An agent asked to check its own work will usually rationalize its first answer — self-verification in the same context is theater. Verification must be a fresh derivation or an external assertion (a control total, a constraint), not "are you sure?" appended to the prompt.

STEP 4

The right autonomy: autonomous to explore, gated to decide.

Match autonomy to the reversibility of what the number feeds. Exploratory analysis — a human iterating in a notebook, eyeballing every result — can be fully autonomous; the human is the verifier in the loop. A scheduled metric that lands on an executive dashboard with no human between query and decision is the dangerous configuration: there, the agent's query must be reviewed once and pinned, not regenerated nightly by a non-deterministic model. The rule: the less a human will scrutinize the number, the less the agent should be allowed to author it freshly.

STEP 5

The eval signal: correctness on a labeled question bank.

"Looks reasonable" is not an eval.
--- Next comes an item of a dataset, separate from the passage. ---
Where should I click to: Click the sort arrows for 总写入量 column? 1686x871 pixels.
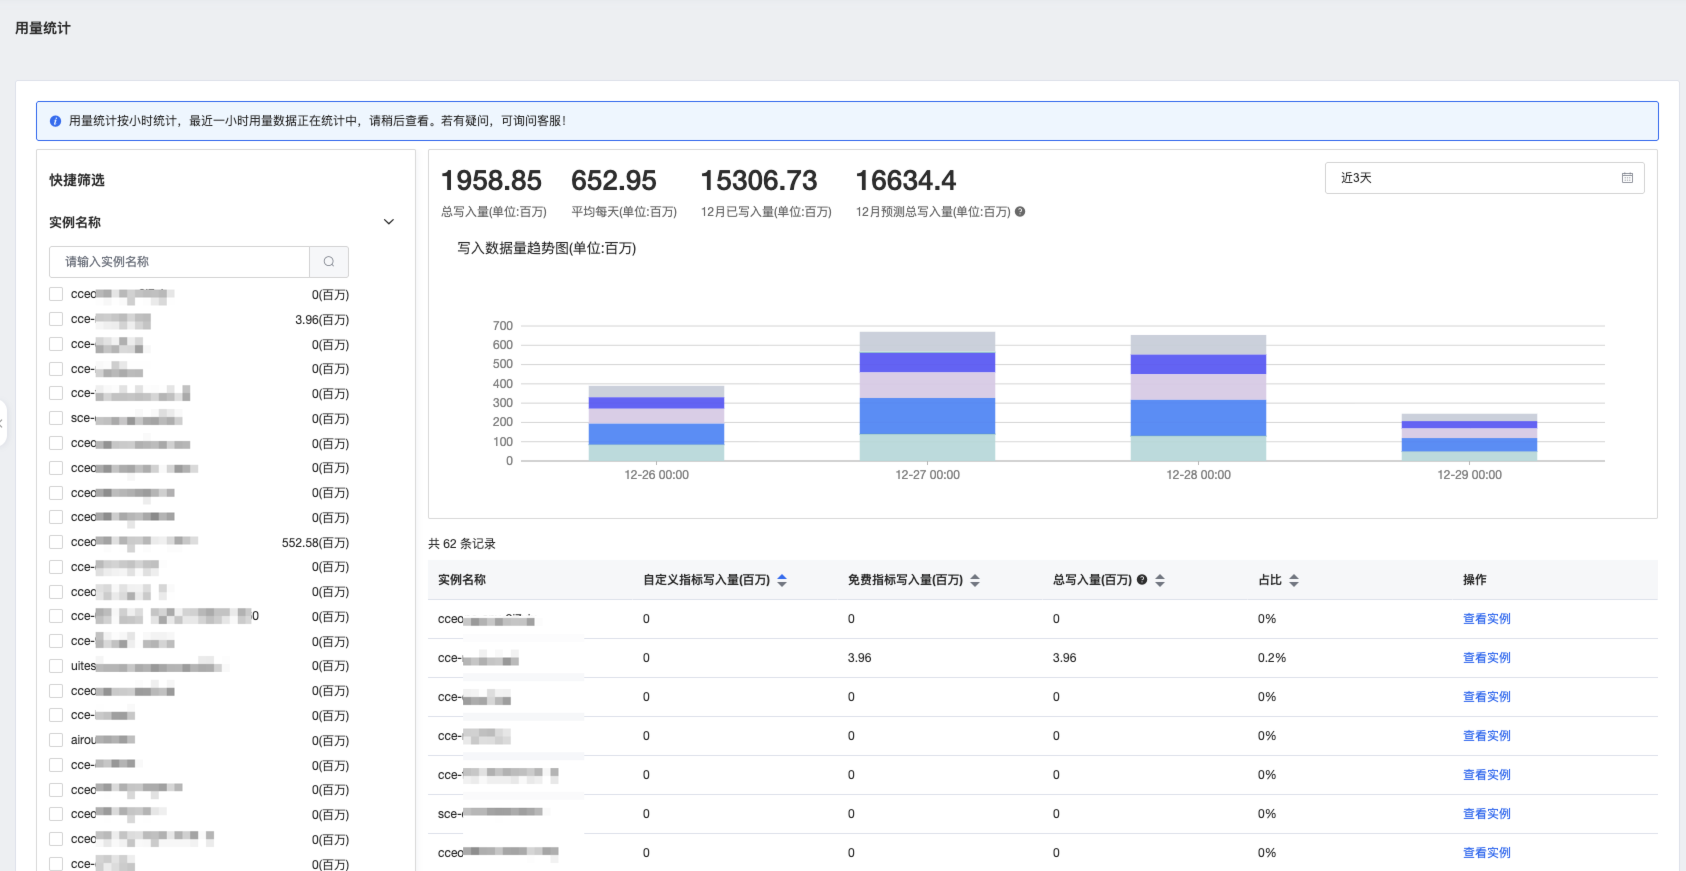pos(1160,580)
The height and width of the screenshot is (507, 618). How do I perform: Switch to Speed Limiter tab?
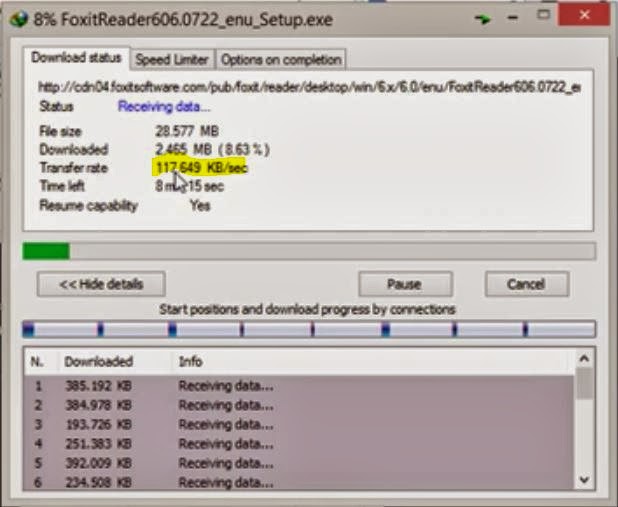coord(172,60)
The signal that steers an analytics agent is execution accuracy on a curated bank of natural-language questions with known-correct answers, scored on:

  • Result correctness — does the returned value match the verified ground truth, exactly or within tolerance; this is the only metric the business cares about.
  • Query validity — does it execute, scoped read-only, without scanning the whole warehouse or timing out.
  • Calibrated abstention — on questions the schema cannot answer, does it say so instead of fabricating a join; a confident wrong answer is scored far below a correct "I cannot answer that."

Track the confidently-wrong rate as a first-class number and refuse to ship a model that lowers it by also lowering correct-answer coverage you cannot afford — but never the reverse.

STEP 6

The data & analytics checklist.

  • Grounded in real schema, column semantics, join paths, and verified example queries — ideally a governed metric/semantic layer.
  • Read-only role on a warehouse view; SELECT-only assertion and table allow-list enforced before execution.
  • Verification is a separate stage: control totals, magnitude sanity checks, and a second independent derivation must agree.
  • Self-"are you sure?" is not verification; use fresh derivations or external constraints.
  • Autonomy scales with human scrutiny: free in exploration, query reviewed-and-pinned for unattended scheduled metrics.
  • Every answer ships with its query and assumptions so a human can audit the derivation.
  • Eval is execution accuracy on a labeled question bank; confidently-wrong rate tracked as a hard, heavily-weighted metric.

The honest tradeoff: an analytics agent that abstains and surfaces its query is slower and less impressive than one that always answers — but the always-answers version is a number generator, not an analyst, and the difference is invisible exactly until the decision that depends on it.